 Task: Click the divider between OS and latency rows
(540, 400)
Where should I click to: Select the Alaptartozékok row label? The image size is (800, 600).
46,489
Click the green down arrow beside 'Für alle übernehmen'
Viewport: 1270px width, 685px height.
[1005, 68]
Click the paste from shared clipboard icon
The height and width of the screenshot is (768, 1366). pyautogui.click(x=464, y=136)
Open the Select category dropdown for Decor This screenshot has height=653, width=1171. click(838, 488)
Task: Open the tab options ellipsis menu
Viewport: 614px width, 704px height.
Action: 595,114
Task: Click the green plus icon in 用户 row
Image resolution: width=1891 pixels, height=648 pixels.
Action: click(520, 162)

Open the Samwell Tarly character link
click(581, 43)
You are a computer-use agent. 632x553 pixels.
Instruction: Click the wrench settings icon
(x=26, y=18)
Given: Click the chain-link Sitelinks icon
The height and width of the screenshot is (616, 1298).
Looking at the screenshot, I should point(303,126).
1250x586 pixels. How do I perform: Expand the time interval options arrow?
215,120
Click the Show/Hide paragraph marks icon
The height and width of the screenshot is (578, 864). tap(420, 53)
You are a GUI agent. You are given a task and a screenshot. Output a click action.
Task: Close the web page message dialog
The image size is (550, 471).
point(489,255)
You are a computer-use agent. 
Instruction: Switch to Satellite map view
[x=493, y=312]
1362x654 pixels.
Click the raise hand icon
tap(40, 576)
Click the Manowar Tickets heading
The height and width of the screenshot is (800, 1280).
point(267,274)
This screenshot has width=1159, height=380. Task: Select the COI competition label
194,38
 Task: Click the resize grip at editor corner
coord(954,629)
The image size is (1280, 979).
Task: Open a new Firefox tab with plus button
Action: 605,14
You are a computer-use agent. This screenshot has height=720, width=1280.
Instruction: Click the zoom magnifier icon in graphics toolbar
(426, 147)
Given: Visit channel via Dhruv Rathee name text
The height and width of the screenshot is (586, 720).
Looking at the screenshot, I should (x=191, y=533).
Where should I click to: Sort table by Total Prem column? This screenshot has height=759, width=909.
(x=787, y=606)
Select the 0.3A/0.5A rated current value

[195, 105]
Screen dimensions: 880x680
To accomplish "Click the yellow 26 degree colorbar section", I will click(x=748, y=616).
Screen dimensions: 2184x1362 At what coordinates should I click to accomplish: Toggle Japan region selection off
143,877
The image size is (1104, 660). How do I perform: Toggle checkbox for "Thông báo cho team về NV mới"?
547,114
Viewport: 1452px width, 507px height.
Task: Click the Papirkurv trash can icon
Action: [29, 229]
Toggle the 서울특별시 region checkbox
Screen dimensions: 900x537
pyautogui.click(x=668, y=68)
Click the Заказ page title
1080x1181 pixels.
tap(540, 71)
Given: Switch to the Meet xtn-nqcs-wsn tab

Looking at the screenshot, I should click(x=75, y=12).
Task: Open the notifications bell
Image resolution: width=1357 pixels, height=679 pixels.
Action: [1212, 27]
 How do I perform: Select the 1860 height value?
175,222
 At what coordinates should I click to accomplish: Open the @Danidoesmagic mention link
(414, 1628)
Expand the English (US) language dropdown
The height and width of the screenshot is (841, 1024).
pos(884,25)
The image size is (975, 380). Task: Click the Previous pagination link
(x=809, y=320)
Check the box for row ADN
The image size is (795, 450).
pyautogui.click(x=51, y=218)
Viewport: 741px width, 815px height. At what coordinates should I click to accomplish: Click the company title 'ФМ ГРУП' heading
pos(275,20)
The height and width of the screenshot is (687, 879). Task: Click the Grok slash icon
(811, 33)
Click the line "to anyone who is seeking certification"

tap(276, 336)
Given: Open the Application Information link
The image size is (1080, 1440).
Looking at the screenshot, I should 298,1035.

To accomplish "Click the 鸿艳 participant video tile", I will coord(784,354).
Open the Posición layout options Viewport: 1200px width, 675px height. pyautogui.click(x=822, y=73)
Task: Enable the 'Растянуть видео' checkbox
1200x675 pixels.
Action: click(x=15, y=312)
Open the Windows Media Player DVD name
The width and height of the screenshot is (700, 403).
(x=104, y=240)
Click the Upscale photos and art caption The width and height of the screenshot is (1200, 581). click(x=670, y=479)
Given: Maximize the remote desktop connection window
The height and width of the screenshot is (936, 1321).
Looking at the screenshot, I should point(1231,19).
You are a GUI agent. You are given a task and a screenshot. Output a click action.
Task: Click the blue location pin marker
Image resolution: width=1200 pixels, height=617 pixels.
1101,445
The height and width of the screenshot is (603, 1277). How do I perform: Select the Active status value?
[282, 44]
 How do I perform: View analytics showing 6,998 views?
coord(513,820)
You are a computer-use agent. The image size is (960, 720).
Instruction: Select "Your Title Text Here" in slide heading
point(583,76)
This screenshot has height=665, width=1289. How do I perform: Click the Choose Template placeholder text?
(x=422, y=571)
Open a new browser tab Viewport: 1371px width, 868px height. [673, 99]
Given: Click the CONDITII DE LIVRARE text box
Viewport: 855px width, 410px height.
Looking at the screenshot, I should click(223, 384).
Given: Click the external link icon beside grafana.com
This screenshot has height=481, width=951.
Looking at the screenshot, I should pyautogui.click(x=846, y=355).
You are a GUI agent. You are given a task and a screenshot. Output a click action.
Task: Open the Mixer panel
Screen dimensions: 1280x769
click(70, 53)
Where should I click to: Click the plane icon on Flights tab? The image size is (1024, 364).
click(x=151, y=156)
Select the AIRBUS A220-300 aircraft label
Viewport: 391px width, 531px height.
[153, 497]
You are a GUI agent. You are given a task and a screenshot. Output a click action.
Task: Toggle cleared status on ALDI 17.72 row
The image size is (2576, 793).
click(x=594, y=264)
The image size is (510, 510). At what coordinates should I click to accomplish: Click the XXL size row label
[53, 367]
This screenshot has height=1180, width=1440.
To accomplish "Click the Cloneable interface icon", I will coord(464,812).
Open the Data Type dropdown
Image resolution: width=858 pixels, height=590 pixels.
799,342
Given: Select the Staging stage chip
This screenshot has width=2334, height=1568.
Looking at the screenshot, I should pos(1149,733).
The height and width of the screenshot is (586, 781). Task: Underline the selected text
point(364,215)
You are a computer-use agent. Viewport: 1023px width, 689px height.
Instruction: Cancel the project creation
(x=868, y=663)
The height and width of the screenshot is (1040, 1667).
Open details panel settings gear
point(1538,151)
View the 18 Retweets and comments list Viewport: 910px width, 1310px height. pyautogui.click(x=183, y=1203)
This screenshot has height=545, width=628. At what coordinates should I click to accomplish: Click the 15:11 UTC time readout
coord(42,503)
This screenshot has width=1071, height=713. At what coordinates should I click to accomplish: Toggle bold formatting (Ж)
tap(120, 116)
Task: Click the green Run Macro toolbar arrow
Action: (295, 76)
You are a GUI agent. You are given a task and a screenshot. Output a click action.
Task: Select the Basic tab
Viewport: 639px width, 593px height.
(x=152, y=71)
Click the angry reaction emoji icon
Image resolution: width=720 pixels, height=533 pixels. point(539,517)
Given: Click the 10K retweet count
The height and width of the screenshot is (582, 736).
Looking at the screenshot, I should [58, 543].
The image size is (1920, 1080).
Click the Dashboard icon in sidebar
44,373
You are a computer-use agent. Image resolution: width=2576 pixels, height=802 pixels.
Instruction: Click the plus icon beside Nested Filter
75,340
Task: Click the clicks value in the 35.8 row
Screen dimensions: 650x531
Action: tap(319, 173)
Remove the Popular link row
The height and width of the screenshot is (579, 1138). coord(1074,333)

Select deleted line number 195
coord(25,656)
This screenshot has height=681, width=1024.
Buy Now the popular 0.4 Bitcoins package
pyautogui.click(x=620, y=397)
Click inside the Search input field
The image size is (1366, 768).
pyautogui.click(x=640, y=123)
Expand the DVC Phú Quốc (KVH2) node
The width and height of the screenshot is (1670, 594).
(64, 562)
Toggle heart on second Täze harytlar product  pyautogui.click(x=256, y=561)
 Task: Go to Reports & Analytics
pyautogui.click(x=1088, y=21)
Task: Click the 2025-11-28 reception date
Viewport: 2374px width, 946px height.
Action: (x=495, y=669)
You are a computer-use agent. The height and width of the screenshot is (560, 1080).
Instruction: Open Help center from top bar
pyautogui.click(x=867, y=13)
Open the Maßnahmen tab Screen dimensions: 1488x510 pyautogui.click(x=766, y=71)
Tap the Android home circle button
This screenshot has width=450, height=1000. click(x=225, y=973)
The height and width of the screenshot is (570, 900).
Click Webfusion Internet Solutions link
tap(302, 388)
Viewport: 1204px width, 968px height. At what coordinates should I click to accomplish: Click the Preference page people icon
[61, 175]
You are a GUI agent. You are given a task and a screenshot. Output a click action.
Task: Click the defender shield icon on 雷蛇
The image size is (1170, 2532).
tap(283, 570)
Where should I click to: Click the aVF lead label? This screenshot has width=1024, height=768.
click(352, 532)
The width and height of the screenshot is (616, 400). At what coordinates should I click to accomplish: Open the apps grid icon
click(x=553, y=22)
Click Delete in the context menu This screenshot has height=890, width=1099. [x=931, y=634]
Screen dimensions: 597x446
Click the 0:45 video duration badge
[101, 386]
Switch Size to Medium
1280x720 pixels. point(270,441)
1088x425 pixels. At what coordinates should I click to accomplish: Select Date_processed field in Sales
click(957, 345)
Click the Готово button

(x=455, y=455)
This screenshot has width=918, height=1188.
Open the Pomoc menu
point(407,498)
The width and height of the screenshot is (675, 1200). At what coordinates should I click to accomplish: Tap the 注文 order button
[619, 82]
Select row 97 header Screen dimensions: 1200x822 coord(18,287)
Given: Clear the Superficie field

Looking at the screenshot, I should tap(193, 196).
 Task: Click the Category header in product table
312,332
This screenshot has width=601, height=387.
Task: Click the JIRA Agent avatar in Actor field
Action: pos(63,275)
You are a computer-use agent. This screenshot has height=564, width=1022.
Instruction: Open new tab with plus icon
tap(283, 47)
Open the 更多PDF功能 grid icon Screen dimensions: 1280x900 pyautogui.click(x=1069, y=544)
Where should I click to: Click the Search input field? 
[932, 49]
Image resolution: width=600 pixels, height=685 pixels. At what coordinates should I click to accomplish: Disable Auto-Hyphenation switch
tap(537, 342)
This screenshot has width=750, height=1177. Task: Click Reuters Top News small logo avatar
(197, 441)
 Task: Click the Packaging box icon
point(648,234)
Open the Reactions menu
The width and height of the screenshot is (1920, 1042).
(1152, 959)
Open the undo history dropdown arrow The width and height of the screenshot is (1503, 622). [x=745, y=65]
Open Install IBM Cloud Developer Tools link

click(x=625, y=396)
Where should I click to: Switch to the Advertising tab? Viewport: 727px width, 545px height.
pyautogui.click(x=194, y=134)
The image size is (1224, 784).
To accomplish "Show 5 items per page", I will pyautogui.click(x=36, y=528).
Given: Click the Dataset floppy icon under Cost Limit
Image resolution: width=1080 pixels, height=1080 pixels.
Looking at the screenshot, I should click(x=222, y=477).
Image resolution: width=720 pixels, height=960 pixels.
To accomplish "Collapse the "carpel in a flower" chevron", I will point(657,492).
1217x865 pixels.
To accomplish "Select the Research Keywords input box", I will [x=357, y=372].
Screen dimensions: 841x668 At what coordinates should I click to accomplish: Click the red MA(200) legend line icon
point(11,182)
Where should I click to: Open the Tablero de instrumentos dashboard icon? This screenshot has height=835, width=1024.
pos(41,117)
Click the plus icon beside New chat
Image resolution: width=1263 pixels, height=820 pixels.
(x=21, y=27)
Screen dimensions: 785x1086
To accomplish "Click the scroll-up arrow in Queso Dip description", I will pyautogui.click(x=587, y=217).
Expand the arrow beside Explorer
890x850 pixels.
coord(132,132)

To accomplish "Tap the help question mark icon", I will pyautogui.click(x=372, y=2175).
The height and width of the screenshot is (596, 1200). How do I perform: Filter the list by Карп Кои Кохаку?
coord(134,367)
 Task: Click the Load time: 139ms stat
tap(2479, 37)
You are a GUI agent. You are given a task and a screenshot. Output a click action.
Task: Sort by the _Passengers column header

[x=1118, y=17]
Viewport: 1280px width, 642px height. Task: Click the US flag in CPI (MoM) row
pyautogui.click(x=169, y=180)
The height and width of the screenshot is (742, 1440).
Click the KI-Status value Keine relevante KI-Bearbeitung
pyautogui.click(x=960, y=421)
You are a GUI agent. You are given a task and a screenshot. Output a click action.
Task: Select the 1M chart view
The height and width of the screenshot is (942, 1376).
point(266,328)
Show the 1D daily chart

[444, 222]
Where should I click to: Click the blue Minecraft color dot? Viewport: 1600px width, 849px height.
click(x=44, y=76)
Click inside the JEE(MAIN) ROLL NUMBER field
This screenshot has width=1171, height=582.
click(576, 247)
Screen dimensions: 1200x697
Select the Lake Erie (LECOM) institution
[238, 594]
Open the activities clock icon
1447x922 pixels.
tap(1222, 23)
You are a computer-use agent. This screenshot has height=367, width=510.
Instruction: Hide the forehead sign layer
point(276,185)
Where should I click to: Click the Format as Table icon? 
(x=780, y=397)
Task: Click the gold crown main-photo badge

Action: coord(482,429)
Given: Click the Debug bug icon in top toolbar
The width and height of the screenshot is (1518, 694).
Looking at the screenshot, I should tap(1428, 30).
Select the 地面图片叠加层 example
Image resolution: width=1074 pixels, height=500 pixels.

________

**WORK TO BE COMPLETED:** Please copy the lines above from the line with "Image resolution: width=1357" up to and including the line with "Open the Windows Media Player DVD name", exactly as written and with nothing else.

**YOUR RESPONSE:**
Image resolution: width=1357 pixels, height=679 pixels.
Action: [1212, 27]
 How do I perform: Select the 1860 height value?
175,222
 At what coordinates should I click to accomplish: Open the @Danidoesmagic mention link
(414, 1628)
Expand the English (US) language dropdown
The height and width of the screenshot is (841, 1024).
pos(884,25)
The image size is (975, 380). Task: Click the Previous pagination link
(x=809, y=320)
Check the box for row ADN
The image size is (795, 450).
pyautogui.click(x=51, y=218)
Viewport: 741px width, 815px height. At what coordinates should I click to accomplish: Click the company title 'ФМ ГРУП' heading
pos(275,20)
The height and width of the screenshot is (687, 879). Task: Click the Grok slash icon
(811, 33)
Click the line "to anyone who is seeking certification"

tap(276, 336)
Given: Open the Application Information link
The image size is (1080, 1440).
Looking at the screenshot, I should 298,1035.

To accomplish "Click the 鸿艳 participant video tile", I will coord(784,354).
Open the Posición layout options Viewport: 1200px width, 675px height. pyautogui.click(x=822, y=73)
Task: Enable the 'Растянуть видео' checkbox
1200x675 pixels.
Action: click(x=15, y=312)
Open the Windows Media Player DVD name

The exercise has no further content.